In light of CMS’ directive, providers must implement a water management policy that effectively inhibits the growth and spread of Legionella. Doing so is necessary not only to comply with the CMS, but also from a litigation standpoint as more cases are being asserted in the long-term care setting against facilities that have an outbreak of Legionnaires’ disease. These cases can be complex medically and scientifically and require solid expert guidance to defend.
Despite the advanced age and co-morbidities associated with long-term care residents and stringent government regulations in the industry, claims are increasing in both number and severity across the board. This trend has led to some national providers pulling out of the skilled nursing market altogether or selling off significant portions of their portfolios. In short, the market is trending toward smaller, more regional players, which will undoubtedly impact the litigation landscape and defense of these cases.
These developments have also led to a change in the carrier space, as some established insurers have exited the market or reduced their market share, while other entrants continue to emerge.
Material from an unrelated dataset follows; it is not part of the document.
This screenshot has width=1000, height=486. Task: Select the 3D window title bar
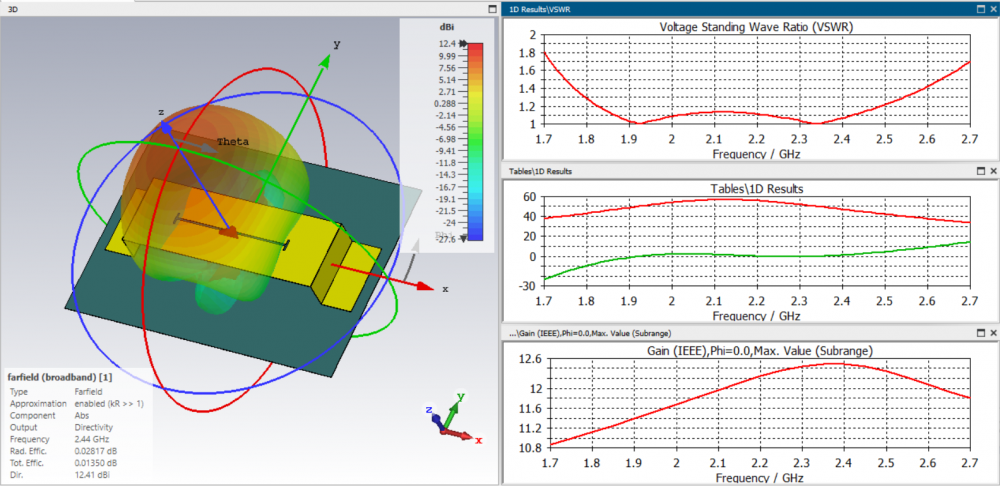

In short, it is likely that premiums are going to continue to rise and deductibles will become more commonplace as the market hardens. Furthermore, the plaintiff’s bar continues to develop new strategies to increase recoveries.
In light of this trend, which is only expected to continue, it is imperative for providers, defense counsel, and insurance carriers to be aware of these emerging risks and strategies that can reduce litigation costs and deter litigation altogether.